Gal-Ezer, Vilner, and Zur: "Teaching Algorithm Efficiency at CS1 Level". CSE, 14(), 2004. Describes a way to introduce big-O notation early: on each assignment, students are asked (a) what does this code do, (b) what's its big-O efficiency, and (c) write a function which performs the same task, but is more big-O efficient. The examples are simple, but the idea is intriguing. Though the authors don't draw attention to it, I particularly like the idea of giving the students working (if inefficient) code that they can use as an oracle when testing their (more efficient) solutions.
Ginat: "On Novice Loop Boundaries and Range Conceptions". CSE, 14(3), 2004. Looks at the mistakes beginning programmers make with loops, and why. This ought to be the first step toward fixing both the way we teach iteration, and the iteration constructs we put in our languages; it's a shame so few language designers do it.
Wolfe: "Why the Rhetoric of CS Programming Assignments Matters". CSE, 14(2), 2004. The prize of the bunch, this study examined how changes in the wording of assignments can affect student interest and satisfaction. The short answer: the more "relevant" the background to the assignment seems, the more engaged students will be.

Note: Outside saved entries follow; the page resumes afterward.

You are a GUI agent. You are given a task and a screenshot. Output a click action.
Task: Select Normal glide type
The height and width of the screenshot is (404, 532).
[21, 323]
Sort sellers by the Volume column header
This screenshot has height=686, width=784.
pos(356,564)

Ala-Mutka: "A Survey of Automated Assessment Approaches for Programming Assignments". CSE, 15(2), 2005. Describes tools and approaches for auto-marking, from static style checkers to dynamic run-compare-and-profile engines. Lots of good ideas; even better is the fact that the thing Igor Foox is going to build this fall doesn't seem to have been invented elsewhere.
Pike, Dorward, Griesemer, and Quinlan: "Interpreting the Data: Parallel Analysis with Sawzall". Scientific Programming Journal, 13(4) (PDF). Describes a domain specific language (DSL) built by Google to do record-by-record data crunching. I understand the motivation; I just wonder when people will admit that they're reinventing Haskell piece by piece?